_EXERCISE BRIEF_.
Set down word for word each line from the start of the listing through the line that contains "You are a computer-use agent.", both included.

_INFORMATION GIVEN_.
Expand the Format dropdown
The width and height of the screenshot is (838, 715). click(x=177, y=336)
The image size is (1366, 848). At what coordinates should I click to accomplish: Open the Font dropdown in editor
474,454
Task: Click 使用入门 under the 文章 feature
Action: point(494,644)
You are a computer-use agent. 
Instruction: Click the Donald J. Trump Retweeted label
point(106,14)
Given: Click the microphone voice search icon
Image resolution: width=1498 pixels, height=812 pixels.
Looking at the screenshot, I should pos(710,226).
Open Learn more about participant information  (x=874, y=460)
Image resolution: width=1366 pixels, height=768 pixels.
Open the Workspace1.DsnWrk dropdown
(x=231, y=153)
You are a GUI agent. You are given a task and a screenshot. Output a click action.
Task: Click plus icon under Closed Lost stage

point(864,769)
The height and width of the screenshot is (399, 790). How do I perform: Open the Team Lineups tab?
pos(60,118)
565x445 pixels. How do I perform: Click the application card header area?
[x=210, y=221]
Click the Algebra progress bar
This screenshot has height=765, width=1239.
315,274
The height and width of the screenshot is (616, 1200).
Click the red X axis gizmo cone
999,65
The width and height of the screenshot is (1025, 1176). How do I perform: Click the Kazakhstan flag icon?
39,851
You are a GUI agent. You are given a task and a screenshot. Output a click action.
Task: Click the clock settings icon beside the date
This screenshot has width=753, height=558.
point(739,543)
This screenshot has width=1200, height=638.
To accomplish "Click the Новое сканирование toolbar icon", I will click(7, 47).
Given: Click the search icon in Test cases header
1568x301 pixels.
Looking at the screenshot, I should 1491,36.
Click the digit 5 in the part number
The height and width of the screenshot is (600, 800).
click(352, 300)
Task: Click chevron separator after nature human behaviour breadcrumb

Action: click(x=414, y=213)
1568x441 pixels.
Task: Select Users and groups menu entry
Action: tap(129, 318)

_ANSWER BELOW_.
Expand the Format dropdown
The width and height of the screenshot is (838, 715). click(x=177, y=336)
The image size is (1366, 848). At what coordinates should I click to accomplish: Open the Font dropdown in editor
474,454
Task: Click 使用入门 under the 文章 feature
Action: point(494,644)
You are a computer-use agent. 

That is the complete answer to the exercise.